You can also "get a bird's-eye view" of the gorge by taking on the Bridge Walk. This walk takes two to three hours, spanning a catwalk 25 feet below the New River Gorge Bridge. The park even organizes an annual "Bridge Day" on the third Saturday in October, "due to the peak fall foliage season," Sullivan says.

"This event celebrates the bridge by allowing pedestrians, BASE jumping, rappellers, vendors, and more to set up along the roadway and bridge overlooking the gorge," she adds.

North Cascades National Park
Marina Poushkina / Shutterstock

Setting your fall travel plans? You won't want to miss the display at North Cascades National Park in Washington. According to Jessica Schmit of the travel site Uprooted Traveler, not only is this park underrated in general, but it's also overlooked when it comes to fall colors.

"The foliage is unique for a couple of reasons—for one, the foliage is not just limited to the leaves of the towering trees here, but the wildflowers and shrubs blanketing the mountain slopes also turn vibrant shades of gold, orange, and red," Schmit tells Best Life.

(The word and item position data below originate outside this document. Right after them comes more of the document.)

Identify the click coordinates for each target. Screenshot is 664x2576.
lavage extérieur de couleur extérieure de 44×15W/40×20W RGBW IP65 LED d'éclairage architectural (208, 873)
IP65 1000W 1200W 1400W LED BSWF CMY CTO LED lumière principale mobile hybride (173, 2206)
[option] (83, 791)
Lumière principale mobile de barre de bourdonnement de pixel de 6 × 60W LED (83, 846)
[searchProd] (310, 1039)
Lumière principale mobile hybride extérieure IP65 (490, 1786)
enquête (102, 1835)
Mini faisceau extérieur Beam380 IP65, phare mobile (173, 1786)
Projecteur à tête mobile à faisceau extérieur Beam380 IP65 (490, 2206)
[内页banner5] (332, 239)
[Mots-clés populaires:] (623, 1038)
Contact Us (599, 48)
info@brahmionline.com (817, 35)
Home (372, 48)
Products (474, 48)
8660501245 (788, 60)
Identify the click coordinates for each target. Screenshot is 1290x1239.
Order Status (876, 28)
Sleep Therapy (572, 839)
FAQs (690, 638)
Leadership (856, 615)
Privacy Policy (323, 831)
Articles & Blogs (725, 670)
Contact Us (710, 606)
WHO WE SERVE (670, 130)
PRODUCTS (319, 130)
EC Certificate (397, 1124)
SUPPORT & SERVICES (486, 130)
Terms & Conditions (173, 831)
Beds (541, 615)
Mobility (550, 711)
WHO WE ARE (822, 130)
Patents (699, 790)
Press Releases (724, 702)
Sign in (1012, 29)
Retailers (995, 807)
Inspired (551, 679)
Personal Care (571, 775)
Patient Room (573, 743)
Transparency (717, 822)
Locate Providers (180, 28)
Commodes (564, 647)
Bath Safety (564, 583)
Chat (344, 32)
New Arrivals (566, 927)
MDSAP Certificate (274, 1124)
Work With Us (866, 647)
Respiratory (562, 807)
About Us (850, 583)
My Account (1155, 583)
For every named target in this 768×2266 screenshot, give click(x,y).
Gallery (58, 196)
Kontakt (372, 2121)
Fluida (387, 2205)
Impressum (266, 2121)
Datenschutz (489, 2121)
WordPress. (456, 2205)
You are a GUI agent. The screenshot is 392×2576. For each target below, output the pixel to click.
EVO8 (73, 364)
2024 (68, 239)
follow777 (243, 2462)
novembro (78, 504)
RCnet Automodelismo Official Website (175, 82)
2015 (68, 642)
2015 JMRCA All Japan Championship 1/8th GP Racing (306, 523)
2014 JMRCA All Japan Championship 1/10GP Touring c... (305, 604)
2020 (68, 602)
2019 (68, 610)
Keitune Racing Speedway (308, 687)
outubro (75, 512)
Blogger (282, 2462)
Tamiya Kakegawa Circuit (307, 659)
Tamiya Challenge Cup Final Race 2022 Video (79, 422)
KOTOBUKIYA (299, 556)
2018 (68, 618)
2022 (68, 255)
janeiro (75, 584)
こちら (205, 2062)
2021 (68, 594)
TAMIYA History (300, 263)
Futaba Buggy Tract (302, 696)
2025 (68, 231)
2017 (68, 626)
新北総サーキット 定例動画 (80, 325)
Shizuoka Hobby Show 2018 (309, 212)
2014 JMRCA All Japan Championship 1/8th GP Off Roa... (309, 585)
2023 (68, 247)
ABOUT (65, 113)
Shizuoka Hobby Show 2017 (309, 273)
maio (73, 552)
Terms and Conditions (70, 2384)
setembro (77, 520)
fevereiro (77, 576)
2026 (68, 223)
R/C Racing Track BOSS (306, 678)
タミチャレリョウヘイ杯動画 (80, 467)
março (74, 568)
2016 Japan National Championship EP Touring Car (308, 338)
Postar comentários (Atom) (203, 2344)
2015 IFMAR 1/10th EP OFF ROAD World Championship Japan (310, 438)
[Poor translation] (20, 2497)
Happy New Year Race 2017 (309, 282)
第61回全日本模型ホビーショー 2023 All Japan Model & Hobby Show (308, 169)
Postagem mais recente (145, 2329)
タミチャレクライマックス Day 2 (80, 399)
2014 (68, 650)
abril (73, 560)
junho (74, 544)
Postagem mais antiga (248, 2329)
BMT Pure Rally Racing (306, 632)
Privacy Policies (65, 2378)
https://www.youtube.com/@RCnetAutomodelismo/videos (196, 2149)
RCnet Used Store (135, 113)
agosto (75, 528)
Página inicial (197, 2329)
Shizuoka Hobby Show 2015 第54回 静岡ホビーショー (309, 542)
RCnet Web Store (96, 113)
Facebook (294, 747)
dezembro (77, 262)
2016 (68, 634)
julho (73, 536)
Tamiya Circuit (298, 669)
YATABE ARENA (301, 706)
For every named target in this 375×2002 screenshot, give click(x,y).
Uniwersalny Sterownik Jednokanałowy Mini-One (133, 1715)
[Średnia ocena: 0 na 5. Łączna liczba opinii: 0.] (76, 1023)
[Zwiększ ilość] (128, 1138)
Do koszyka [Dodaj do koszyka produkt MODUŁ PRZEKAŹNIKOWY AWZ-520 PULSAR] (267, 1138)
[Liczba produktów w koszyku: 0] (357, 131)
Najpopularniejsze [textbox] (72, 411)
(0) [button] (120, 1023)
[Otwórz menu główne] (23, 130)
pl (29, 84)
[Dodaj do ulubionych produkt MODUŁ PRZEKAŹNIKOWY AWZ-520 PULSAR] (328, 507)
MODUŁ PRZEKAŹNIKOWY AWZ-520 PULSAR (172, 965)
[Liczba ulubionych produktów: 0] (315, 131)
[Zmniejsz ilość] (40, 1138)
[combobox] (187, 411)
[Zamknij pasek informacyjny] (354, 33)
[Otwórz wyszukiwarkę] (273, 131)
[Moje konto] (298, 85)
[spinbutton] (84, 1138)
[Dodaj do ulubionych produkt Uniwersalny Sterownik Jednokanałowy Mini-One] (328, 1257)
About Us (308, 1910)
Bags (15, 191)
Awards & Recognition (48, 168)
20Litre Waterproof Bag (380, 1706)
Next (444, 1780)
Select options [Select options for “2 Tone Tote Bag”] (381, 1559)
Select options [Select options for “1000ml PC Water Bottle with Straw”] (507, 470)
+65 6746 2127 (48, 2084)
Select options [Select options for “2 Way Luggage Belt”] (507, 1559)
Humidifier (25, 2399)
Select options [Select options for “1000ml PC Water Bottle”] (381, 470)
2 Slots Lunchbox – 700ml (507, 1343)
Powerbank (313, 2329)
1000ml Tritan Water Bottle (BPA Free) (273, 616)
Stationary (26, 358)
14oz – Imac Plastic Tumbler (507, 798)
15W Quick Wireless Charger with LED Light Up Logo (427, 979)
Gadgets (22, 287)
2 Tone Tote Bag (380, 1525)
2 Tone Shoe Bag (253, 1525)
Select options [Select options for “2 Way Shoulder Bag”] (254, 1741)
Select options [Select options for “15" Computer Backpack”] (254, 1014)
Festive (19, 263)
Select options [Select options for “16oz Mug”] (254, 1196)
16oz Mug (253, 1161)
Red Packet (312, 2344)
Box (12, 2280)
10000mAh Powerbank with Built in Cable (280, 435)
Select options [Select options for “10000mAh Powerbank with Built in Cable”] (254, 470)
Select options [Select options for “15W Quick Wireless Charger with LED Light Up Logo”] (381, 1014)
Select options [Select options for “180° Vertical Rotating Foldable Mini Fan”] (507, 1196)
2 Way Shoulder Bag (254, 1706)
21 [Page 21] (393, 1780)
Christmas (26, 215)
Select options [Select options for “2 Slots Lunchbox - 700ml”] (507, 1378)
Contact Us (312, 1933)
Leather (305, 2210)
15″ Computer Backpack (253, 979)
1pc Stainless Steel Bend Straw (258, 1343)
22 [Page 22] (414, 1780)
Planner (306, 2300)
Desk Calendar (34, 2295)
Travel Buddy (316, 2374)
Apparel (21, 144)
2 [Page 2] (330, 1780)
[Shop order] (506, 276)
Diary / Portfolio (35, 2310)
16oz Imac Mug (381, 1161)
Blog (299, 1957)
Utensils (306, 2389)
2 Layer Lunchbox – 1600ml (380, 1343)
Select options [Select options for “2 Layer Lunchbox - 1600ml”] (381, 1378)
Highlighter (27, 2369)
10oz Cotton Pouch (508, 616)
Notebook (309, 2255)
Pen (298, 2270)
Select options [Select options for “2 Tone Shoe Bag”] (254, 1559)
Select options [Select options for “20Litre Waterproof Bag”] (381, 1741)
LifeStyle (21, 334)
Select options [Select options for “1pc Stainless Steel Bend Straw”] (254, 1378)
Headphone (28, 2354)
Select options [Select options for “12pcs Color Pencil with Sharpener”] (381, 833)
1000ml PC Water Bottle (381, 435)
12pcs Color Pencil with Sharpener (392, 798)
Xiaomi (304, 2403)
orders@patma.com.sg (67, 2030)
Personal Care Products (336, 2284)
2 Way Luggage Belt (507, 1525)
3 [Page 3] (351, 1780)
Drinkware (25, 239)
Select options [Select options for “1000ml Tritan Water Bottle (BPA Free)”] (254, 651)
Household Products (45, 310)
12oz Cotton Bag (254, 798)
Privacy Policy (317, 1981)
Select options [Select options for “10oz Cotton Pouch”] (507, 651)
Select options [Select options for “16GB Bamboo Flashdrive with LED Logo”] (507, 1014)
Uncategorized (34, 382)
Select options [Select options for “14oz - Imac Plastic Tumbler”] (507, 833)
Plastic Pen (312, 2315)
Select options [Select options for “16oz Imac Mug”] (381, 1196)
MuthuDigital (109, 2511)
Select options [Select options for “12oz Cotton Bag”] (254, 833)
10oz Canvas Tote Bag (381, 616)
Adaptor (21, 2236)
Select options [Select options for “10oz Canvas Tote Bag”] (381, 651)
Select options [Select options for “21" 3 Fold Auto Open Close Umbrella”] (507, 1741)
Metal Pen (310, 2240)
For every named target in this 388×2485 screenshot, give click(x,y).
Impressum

And if you're willing to take a bit of a hike, you can also catch a glimpse of the larch trees, which grow exclusively on "high elevation, alpine hills," she says. "Come fall, [this tree] turns a spectacular shade of gold before its needles fall off for the winter," Schmit explains. "The changing of the larches is so beloved in Washington, it's known as 'larch madness!"

Schmit recommends checking out the Heather Maple Pass Loop or the Blue Lake Trail for the most scenic views in the fall.